» **Problem details**: The answer must be a single number: how many lines in the records below contain the word "Pedoman".

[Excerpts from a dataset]
---
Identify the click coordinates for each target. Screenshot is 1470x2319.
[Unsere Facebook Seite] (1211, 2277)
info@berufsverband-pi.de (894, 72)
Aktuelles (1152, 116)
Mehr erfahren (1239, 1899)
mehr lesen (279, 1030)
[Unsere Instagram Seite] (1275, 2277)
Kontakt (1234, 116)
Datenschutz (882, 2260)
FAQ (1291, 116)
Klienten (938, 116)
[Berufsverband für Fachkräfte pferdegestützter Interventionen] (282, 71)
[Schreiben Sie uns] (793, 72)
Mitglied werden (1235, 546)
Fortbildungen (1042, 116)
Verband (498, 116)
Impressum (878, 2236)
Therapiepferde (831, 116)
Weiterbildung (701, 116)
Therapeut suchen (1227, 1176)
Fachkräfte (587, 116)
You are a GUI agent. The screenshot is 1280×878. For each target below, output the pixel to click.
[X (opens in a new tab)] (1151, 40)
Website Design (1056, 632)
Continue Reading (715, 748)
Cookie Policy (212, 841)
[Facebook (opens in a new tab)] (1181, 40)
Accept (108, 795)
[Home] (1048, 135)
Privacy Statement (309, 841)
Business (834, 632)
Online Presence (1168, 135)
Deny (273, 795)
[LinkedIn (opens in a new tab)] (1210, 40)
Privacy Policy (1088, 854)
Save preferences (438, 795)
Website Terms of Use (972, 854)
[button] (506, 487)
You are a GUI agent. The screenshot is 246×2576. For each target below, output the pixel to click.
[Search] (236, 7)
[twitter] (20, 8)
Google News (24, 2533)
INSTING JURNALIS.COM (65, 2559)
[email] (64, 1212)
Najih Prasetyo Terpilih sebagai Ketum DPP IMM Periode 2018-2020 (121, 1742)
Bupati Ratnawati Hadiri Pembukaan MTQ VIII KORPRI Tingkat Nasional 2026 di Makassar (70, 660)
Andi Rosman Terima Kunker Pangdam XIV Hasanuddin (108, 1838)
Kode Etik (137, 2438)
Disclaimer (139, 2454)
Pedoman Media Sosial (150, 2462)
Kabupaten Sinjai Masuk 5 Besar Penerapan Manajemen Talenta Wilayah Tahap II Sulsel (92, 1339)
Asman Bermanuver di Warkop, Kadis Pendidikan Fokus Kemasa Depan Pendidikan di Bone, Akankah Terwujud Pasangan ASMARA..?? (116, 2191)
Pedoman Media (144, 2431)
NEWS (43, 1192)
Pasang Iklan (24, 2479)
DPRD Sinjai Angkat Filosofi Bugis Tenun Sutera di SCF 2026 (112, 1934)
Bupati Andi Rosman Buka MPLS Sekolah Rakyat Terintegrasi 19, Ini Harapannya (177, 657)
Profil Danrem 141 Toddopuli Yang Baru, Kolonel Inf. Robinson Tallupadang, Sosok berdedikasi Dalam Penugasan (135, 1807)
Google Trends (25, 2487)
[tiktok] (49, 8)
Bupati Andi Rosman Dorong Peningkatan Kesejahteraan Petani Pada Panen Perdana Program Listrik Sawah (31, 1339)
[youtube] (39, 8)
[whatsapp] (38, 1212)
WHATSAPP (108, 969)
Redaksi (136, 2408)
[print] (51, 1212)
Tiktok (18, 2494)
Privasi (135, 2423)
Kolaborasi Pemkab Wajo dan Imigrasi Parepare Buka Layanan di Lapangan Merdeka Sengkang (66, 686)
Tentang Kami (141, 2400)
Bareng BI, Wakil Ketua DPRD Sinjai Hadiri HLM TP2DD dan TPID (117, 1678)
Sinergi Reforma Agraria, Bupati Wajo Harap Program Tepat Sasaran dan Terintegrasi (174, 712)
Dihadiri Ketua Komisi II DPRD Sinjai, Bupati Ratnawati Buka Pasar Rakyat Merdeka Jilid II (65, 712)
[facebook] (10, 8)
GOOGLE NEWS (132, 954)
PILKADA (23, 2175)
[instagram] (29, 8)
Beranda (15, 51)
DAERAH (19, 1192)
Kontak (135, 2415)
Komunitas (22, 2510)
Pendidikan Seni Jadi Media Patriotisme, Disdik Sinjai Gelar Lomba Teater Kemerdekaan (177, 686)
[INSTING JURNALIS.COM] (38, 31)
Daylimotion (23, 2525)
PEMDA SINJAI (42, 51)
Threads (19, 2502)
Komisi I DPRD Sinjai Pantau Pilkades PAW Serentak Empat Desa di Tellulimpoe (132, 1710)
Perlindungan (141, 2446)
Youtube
---
» **Answer for the task**: 2